Christ is Faithful (verses 7-10)
This is the first appearance of the Angel of the Lord, or God in human form, in the Scriptures. Hagar is fleeing Sarai and headed to her homeland in Egypt. Egypt often represents the world in the Scriptures, and Hagar’s trajectory reminds us of how prone we are to go quickly back to the world for solutions to our problems. Yet, God still pursues her, and lavishes mercy, comfort, grace and love on her.
His method with her is a pattern for us to follow in our own evangelism. He is gentle, and yet firm. He points out her sin of rebellion and takes note of her helplessness. He also promises hope based on her obedience to the call to return and submit. Returning and submitting is hard, even as it applies to us today! But as painful as it might be, there is no other way to receive the blessings of God. Those who obey the divine call to submit to the Son enjoy the comfort of the divine promises (v. 10).

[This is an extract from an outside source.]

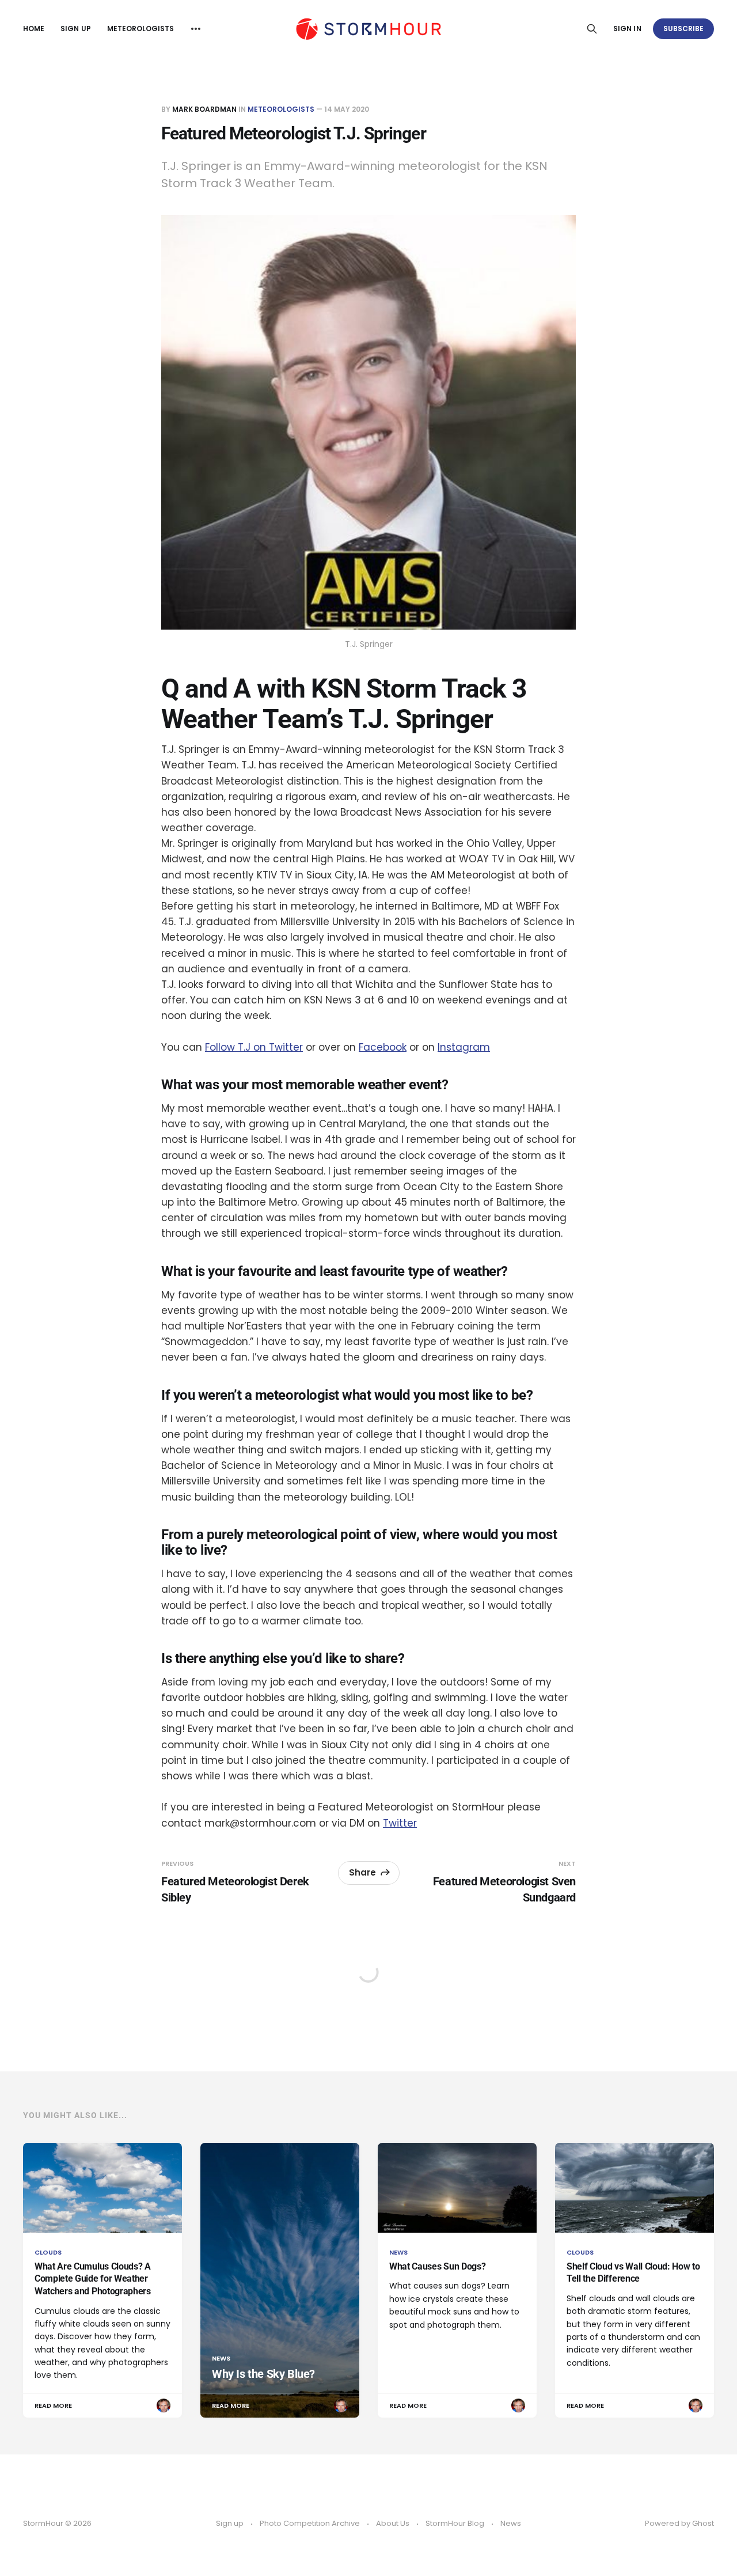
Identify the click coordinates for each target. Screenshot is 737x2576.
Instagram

Covenantal Faithfulness (verses 11-16)
God promises blessing, but that blessing in a fallen world also includes a burden—with the promised crown, there is also a cross. God will multiply Hagar’s offspring, but the burden will be in that her son will be “against all.” He will live in hostility toward everyone, even his own kinsman. There will be animosity on every front.

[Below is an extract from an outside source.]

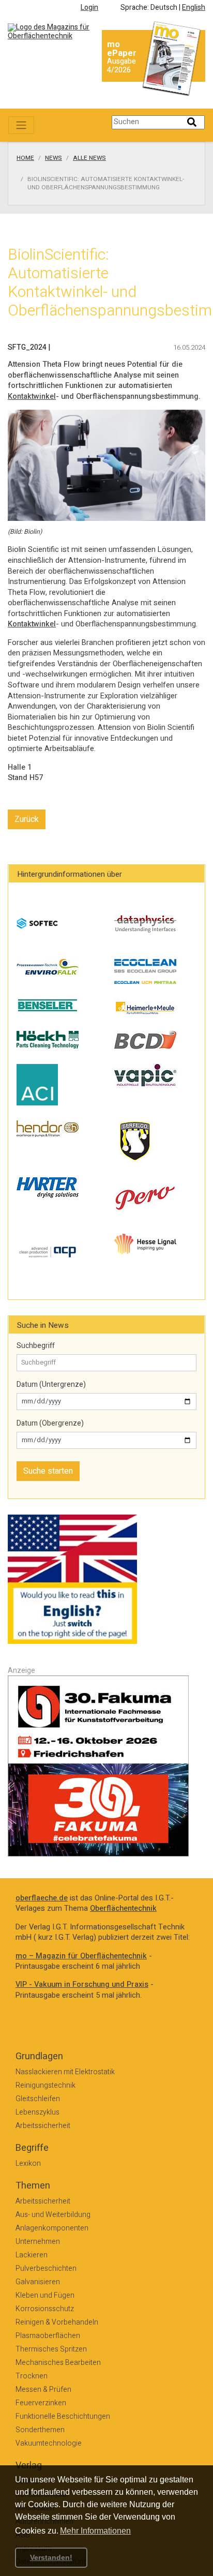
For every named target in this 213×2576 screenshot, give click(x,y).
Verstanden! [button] (51, 2557)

In light of God’s promise, Hagar responds in worship (v. 13). She adored the God who knows her and sees her, and she also worshiped the God she saw. This is communion with God, both being seen by Him through the work of Christ, and also having our eyes fixed on Him in the Person and work of His Son. Is there any greater deterrent from sin than this? Is there a better incentive for duty? Our case is never hopeless. As long as God hears our affliction and sees us in our wilderness, there is hope for the helpless!
- Abram listened to the counsel of his wife, rather than the promises of God. We should be aware that we are most vulnerable regarding those we are closest to. Obedience must be a greater priority than even nearest, dearest human relationships. Is there anything or anyone coming between you and faithfulness to the Lord’s will? Are you believing or acting on any counsel that contradicts the counsel of God’s word?
- Often the issues that require living by faith are chronological concerns: desire for family (infertility), employment issues (open doors), longing for marriage (bleak options), physical pain (how long?), emotional weight (when will this pass?), etc. It’s in the midst of these situations that we must remember that God often does not operate on our timetable, but neither is He slow in fulfilling His promises. He is perfectly wise and merciful in the way that He brings about the events in our life. Are you tempted in anyway to distrust the Lord’s timing and providences? Are you tempted in anyway to take matters into your own hands rather than walk in obedient reliance on the Lord? What is a right response to your circumstances in light of the truths we’ve seen in Genesis 16?